* _Exercise set_:
**1)** Reproduce verbatim the passage of the ęther propeller article between "The ęther propeller was" and "them readily available.", inclusive.
**2)** Answer these questions using the ęther propeller article:
(a) Who invented the ęther propeller?
(b) Whose propeller design do all Royal Navy flyers use?
(c) In what units is the velocity of a flyer given?
**3)** Extend the ęther propeller article by writing what follows its final sentence.

* _Text extract_:
::::

The Ęther Propeller

The ęther propeller is one of several prominent science fantasy elements in Space: 1889, along with liftwood and the pulp version of the solar system (i.e. an inhabited Mars complete with canals and Venus as a steamy, jungle planet populated by dinosaurs and lizard men). The ęther propeller is perhaps the single most essential invention in the Space: 1889 universe, since it makes travel between the planets not only possible, but relatively easy --- easy enough that lone individuals can basically build a functioning spaceship in their backyard workshop.

The ęther propeller was invented by Thomas Edison, who obtained the first patent on an ęther flyer. Scottish explorer, Jack Armstrong, who had accompanied Edison on the first flight to Mars, later patented his own version of the ęther propeller. Although not as efficient as Edison's design, the Armstrong ęther propeller is used by all Royal Navy flyers and most British commercial flyers, as well. In Germany, Count Zeppelin patented an ęther propeller design, which is used by the German government for all its flyers, even though it is not as efficient as the Armstrong propeller. Although the game sources mentions only these three, other inventors certainly would have gotten into the game. Competition from Tesla, Westinghouse, Behrend and others would no doubt drive down the cost of ęther propeller's and make them readily available.

The game resources provide a good deal of information about the ęther and the invention and development of the ęther propeller. But the actual functioning of the ęther propeller is left rather vague. There is discussion of the drive using electric and magnetic fields combined with spinning metal rotors to grasp the ęther and move the ship, but the details of this are not needed to play the game so it is understandable that it is left open. Velocity is constant, in units of a million miles per day. Certainly, this makes sense for use in a game since it simplifies navigation immensely. A few basic calculations that can easily be done with paper and pencil, not even requiring a calculator, are enough to determine the length of the trip, which is the basic information needed for game purposes. There is a suggestion that these velocities are achieved virtually instantly when the ęther propeller is switched on but that creates unanswered questions, such as how such huge speeds are achieved without huge accelerations (that would smash the passengers into a thin jelly inside the squashed tin can of their flyer) or why the flyer is not burned to ash by the extreme temperatures generated by air resistance at such velocities (since flyers often start their voyages within the atmosphere of a planet). There is also the problem of matching orbital velocities. If the propeller is simply turned on at the beginning of the voyage and then turned off at its end, how is the difference in orbital velocities of the departure and destination planets accounted for? Although the system makes sense for gaming, I would like something more closely based in reality for story purposes.

::::

* _Data supplied_:

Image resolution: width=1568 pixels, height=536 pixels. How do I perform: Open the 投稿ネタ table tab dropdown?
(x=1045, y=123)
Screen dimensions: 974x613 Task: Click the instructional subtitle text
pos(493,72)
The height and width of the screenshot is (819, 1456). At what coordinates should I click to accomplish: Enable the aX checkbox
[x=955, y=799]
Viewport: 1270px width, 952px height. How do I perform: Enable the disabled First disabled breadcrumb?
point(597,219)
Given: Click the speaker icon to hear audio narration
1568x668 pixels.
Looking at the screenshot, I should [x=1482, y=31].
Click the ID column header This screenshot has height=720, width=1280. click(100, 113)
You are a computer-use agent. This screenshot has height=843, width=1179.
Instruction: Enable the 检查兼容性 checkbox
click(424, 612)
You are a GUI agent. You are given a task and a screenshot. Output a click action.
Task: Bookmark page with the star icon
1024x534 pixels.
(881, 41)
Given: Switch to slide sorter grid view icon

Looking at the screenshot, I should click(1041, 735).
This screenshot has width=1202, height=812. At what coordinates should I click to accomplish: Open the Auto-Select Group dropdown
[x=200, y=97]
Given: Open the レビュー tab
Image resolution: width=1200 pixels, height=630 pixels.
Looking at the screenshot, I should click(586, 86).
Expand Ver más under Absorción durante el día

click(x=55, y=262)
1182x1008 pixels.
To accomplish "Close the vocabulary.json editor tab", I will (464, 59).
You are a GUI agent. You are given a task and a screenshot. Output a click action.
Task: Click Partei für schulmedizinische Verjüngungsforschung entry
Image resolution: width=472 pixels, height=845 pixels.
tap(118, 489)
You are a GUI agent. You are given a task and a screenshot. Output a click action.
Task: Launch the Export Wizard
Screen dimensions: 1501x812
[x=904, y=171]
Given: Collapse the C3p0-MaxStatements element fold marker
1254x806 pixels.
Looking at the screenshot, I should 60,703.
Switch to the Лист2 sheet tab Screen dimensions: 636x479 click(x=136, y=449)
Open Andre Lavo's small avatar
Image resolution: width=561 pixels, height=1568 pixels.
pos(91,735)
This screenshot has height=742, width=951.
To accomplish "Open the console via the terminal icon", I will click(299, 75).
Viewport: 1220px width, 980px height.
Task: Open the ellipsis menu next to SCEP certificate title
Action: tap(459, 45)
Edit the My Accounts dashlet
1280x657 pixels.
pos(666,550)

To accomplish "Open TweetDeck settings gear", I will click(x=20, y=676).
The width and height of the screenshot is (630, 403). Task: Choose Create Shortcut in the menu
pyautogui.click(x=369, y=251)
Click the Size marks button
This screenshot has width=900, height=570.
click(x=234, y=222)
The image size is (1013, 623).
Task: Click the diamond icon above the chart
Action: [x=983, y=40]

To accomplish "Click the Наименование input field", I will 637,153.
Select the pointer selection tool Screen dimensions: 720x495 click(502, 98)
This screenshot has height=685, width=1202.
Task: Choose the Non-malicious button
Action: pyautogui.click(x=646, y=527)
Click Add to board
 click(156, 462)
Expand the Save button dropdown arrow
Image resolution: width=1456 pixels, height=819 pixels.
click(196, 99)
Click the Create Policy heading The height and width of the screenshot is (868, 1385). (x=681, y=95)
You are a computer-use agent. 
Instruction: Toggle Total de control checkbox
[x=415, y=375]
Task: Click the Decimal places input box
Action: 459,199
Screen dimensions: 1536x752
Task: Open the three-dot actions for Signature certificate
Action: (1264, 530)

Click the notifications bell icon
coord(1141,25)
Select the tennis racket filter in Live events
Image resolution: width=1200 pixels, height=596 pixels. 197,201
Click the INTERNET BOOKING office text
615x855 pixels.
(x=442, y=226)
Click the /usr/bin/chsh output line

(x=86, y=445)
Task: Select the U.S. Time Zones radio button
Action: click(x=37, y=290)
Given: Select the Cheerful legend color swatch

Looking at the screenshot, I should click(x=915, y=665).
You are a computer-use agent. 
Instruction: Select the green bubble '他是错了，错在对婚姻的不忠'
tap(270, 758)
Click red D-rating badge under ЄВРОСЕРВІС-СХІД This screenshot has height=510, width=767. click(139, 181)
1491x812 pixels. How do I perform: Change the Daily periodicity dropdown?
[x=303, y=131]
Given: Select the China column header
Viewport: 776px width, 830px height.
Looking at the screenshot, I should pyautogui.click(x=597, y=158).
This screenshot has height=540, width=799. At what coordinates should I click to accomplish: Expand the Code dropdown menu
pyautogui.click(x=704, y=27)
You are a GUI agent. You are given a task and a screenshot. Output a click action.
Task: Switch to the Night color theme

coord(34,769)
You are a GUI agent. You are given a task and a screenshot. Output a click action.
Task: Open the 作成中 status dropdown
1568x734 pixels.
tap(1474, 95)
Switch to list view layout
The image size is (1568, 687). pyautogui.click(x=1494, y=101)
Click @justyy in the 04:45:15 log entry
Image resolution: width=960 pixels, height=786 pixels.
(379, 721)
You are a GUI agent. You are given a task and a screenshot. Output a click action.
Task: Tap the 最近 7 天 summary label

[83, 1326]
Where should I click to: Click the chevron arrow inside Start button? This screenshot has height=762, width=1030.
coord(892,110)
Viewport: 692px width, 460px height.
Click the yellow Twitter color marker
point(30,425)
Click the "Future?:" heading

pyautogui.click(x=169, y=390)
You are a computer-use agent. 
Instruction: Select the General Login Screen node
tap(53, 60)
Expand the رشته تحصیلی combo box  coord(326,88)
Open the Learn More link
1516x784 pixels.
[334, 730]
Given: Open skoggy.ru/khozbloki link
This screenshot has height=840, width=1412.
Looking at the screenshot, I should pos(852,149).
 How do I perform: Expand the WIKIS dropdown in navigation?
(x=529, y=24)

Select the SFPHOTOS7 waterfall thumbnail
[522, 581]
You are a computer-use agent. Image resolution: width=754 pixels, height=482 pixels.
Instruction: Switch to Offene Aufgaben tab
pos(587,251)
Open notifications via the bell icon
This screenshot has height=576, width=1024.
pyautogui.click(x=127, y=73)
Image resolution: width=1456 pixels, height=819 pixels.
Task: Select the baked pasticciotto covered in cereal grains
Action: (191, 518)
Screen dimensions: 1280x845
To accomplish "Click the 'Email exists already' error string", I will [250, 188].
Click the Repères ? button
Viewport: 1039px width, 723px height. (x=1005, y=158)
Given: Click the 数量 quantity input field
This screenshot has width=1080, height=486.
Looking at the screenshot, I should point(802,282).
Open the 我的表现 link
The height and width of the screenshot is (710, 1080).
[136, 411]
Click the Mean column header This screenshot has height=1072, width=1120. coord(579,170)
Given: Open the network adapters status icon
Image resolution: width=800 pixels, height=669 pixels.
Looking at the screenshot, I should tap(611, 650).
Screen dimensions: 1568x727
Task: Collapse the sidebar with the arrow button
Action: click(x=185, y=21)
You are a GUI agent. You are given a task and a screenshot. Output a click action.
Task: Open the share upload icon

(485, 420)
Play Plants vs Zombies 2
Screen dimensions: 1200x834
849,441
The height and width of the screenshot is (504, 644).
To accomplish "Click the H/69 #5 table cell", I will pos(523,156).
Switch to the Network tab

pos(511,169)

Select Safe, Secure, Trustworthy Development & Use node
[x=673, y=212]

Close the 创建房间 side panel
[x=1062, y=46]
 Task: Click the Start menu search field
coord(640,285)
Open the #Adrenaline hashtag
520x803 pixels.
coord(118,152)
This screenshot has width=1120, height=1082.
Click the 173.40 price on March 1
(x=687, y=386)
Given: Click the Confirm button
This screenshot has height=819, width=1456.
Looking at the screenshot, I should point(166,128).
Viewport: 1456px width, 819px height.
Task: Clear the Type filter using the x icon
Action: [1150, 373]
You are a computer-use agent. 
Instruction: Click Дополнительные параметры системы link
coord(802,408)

::::

* _Answers for the exercise_:
**1)**
The ęther propeller was invented by Thomas Edison, who obtained the first patent on an ęther flyer. Scottish explorer, Jack Armstrong, who had accompanied Edison on the first flight to Mars, later patented his own version of the ęther propeller. Although not as efficient as Edison's design, the Armstrong ęther propeller is used by all Royal Navy flyers and most British commercial flyers, as well. In Germany, Count Zeppelin patented an ęther propeller design, which is used by the German government for all its flyers, even though it is not as efficient as the Armstrong propeller. Although the game sources mentions only these three, other inventors certainly would have gotten into the game. Competition from Tesla, Westinghouse, Behrend and others would no doubt drive down the cost of ęther propeller's and make them readily available.

**2)**
(a) Thomas Edison.
(b) Jack Armstrong's.
(c) Millions of miles per day.

**3)**
Several writers have provided expansions or clarifications on the operation of the ęther propeller since the game's original publication. They generally are attempts to reconcile the game's description of a fluid ęther with Newtonian physics and making the ęther propeller more like a conventional science fiction space drive. I intend to do the same thing. In my view, the ęther is compatible with Newtonian physics (see my discussion of the ęther) and probably with modern physics as a whole. Ęther propellers cause detectible wakes in the ęther, since they are interacting with it. It is apparent, also, that the small amount of power generated by the ship's solar boiler is not enough to drive the ship across interplanetary distances. That energy operates the ęther propeller which extracts vast amounts of energy from the ęther itself (perhaps zero point energy?).

My initial theory about ęther propellers was that ęther flyers did not make their voyages at a constant velocity but rather at a constant acceleration. It is true that even very small accelerations applied uniformly over a long period can build up enormous velocities. I hypothesizied that the acceleration generated by most ęther propellers was measured in hundredths of a gravity and would be hardly noticable by the crew and passengers of the ęther flyer. While very low constant acceleration would work in the depths of space, it would not suffice to overcome the aerodynamic drag of the atmosphere. Since ęther ships are still within the atmosphere (though attenuated at high altitude) when they activate their ęther propellers, the low acceleration theory is not practical. (Thanks to a number of correspondents for pointing this out to me.) Another problem with very low acceleration is that it would not be sufficient to overcome the gravity of the Sun at the orbit of Mercury. Since Mercury is colonized in the game, that is not acceptable.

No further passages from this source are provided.